**Exercise:** In the part of the listing that opens with the line containing "You are a GUI" and runs through the end of the listing, can you swap "screenshot" for "image" and give back only those lines, otherwise unchanged and without the pictures?

**Provided records:**
□ □ □ □ □ □ □
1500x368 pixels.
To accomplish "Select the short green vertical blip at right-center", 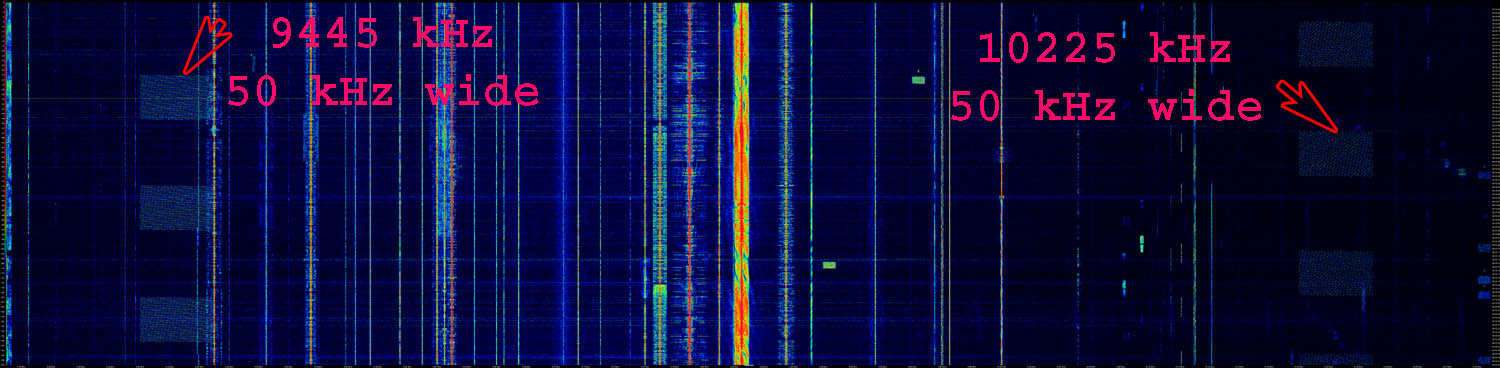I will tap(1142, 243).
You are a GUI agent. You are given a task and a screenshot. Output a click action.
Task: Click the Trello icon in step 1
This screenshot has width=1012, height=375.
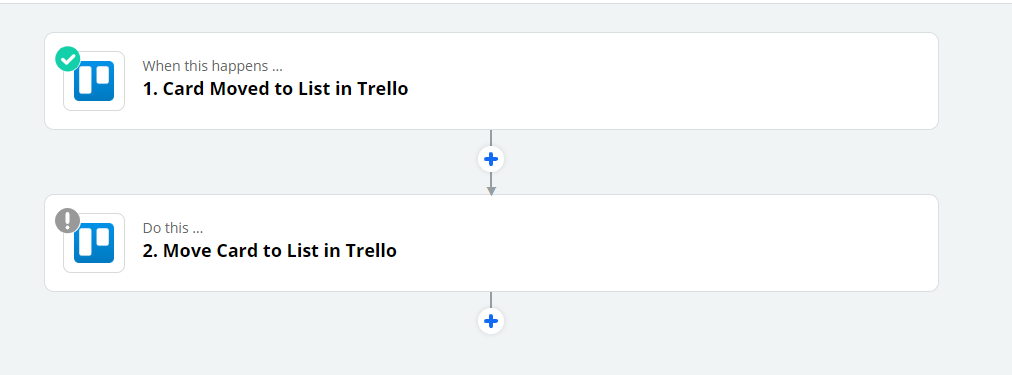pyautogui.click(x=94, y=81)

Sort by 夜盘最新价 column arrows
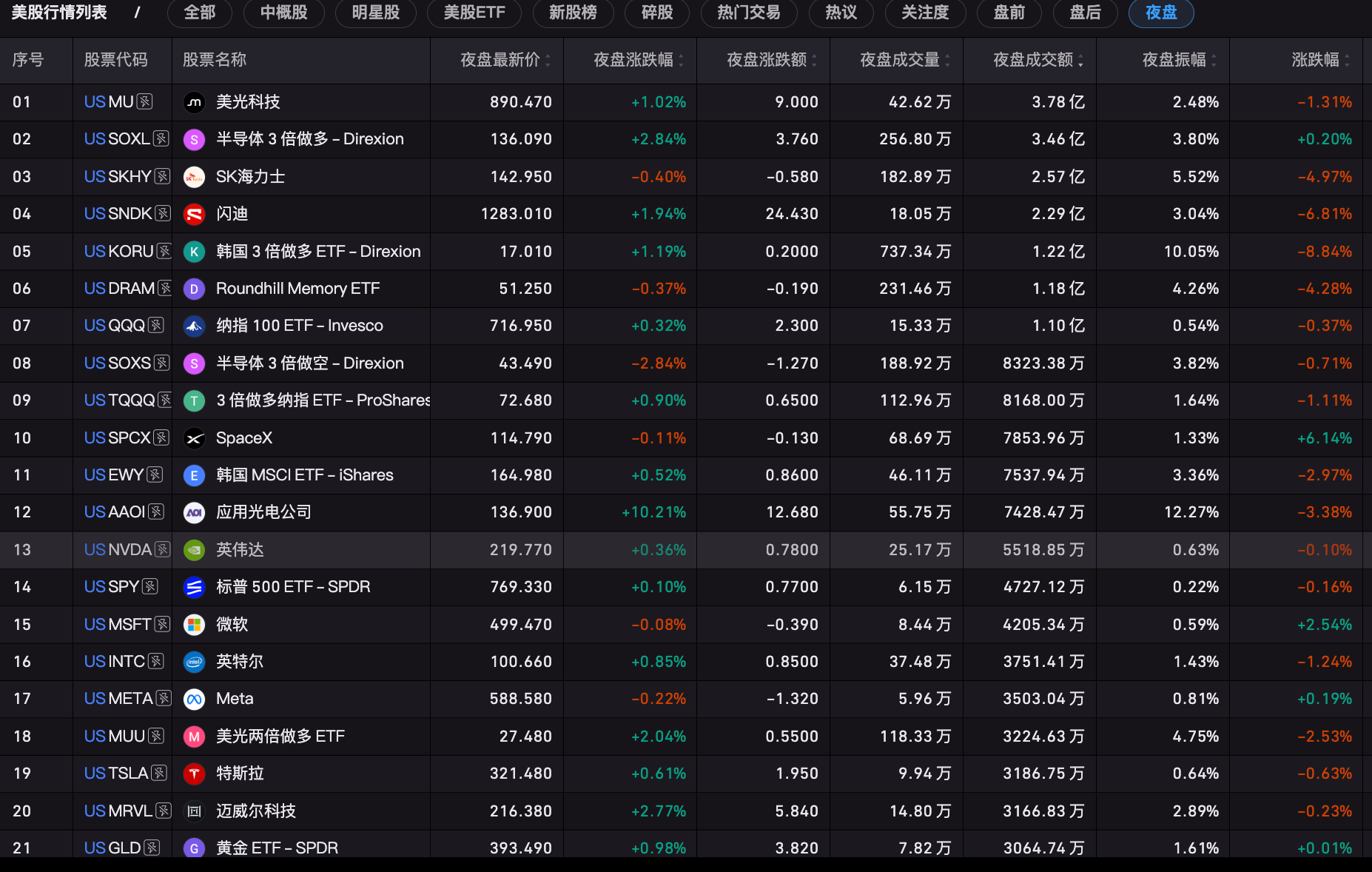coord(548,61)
□ □ □ □ □ □ □
**Full solution:**
You are a GUI agent. You are given a task and a image. Output a click action.
Task: Click the Trello icon in step 1
This image has width=1012, height=375.
pyautogui.click(x=94, y=81)

Sort by 夜盘最新价 column arrows
coord(548,61)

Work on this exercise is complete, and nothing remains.